======== DOCUMENT TEXT ========
The media training project provided an excellent opportunity to learn about the community through their stories, their aims, their anxieties, and their impediments. The method of engagement with this community was designed to build a relationship of trust, friendship, and exchange of knowledge. Although artificial in certain respects, this project allowed the Karen and Burman to reveal their attitudes and opinions through their engagements with specific tasks. This also helped in the analysis and understanding of the series of events that arose when the group’s project blog was hacked. From an ethnographic point of view, the situation observed took place in a shared virtual environment whose ownership and control came into question at the point of being hacked. Our insight into the community through contact with community leaders, participants in our training, media created for the project, and observations provided important background knowledge for interpreting and making sense of the hacking attack.

Analyzing discourse

Although there was quite extensive material posted on the blog, the material focused on here has been selected by one of the community informants for the attention of the project organizers. The editorial decisions in presenting these as particularly important made them significant in terms of their impact and meaningfulness to the Karen community. The names used in the flaming incident have been concealed to protect their identities and to avoid further dissemination of the allegations and threats made to specific individuals.

We have provided a discourse analysis of this key textual material from these events, which helps to dissect the language of terror within the rubric of actual collective and individual community experience. This approach helps to explain why the threats, insults, and insinuations were experienced as very real. A discourse was reified and combined with lived experience to recall traumas of the past and create new ones in an apparently safe and free context.

The hacking incident

Toward the end of the project, there was a substantial amount of audio, video, and text content that the community had created and displayed on a blog site. At this point, a concerned Karen community leader alerted us to an abuse of the project blog. This constituted an online smear campaign toward community members and activists from the Karen community, many of whom were also participants in the training project.

Although we were aware at the outset that there were possible sensitivities and suspicions that could arise with the ethnic mix of students, we expected that any Burmese government interference might be taken against the university or perhaps the collective group of participating students. The specific ways in which conflict occurred was surprising to us in its nature, form, and consequences, illustrating how difficult it is to predict or control the way that media use develops in any particular situation.
======== ENTRIES SHOWN ========
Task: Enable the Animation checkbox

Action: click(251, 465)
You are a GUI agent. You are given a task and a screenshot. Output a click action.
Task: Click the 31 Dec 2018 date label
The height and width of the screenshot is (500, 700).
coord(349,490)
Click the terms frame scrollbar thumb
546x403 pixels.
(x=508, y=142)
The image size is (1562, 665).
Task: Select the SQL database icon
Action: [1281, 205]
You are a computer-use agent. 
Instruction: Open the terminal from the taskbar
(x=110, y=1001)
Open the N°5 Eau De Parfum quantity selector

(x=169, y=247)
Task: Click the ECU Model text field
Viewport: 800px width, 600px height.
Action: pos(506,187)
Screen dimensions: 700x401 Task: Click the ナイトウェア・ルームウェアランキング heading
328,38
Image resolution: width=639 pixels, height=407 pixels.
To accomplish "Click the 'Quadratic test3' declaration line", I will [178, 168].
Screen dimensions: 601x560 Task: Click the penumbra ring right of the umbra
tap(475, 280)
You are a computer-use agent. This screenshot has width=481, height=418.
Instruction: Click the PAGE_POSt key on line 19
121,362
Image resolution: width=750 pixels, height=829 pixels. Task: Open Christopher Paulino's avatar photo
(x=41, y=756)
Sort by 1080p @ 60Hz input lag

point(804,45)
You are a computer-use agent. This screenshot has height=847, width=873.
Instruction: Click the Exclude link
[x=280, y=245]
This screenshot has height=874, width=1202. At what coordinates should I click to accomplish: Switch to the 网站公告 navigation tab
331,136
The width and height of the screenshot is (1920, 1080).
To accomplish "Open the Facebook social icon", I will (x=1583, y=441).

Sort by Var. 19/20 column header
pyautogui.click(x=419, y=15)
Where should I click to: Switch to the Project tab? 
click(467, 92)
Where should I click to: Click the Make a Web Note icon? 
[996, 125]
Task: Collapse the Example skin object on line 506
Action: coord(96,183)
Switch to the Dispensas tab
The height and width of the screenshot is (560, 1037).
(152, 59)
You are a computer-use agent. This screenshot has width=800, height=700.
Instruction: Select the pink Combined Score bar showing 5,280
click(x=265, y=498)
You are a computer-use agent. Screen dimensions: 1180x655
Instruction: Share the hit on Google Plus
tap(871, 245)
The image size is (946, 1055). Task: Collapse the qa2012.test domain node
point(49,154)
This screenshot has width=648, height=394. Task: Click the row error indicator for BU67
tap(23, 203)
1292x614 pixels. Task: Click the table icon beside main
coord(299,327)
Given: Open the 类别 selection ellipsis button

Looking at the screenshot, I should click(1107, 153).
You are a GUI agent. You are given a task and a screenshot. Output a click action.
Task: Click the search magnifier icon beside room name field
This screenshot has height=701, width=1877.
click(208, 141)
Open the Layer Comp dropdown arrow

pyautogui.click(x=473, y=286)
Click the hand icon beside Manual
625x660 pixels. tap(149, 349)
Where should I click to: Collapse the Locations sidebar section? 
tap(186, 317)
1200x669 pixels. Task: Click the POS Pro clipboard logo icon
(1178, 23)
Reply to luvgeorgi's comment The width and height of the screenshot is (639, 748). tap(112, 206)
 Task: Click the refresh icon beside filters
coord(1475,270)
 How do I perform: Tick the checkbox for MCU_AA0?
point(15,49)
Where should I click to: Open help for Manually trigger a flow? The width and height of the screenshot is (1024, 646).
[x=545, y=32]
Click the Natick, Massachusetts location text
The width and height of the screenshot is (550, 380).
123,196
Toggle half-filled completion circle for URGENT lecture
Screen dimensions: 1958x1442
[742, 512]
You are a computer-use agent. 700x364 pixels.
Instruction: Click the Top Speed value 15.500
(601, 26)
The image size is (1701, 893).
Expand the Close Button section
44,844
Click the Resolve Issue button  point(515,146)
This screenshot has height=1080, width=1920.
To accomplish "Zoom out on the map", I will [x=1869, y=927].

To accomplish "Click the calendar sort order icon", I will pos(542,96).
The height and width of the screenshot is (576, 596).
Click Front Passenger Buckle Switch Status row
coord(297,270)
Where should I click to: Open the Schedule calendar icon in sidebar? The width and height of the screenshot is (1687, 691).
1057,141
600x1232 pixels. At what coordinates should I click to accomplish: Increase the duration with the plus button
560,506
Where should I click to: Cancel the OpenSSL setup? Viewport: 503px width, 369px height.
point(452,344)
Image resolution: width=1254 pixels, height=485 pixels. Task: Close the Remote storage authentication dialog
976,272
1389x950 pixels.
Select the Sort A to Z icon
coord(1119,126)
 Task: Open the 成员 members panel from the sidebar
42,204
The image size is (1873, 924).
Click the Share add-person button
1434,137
========
### EXERCISES TO COMPLETE
a) Answer these from the passage on the hacked project blog:
(i) Who selected the material that the analysis focuses on?
(ii) Who alerted the project organizers to the abuse of the project blog?
(iii) What kind of analysis was applied to the key textual material from the events?
b) Retype the listing from the line with "Task: Open the" through the end of the listing, both ends included.

### IN RESPONSE
a)
(i) One of the community informants.
(ii) A concerned Karen community leader.
(iii) A discourse analysis.

b)
 Task: Open the 成员 members panel from the sidebar
42,204
The image size is (1873, 924).
Click the Share add-person button
1434,137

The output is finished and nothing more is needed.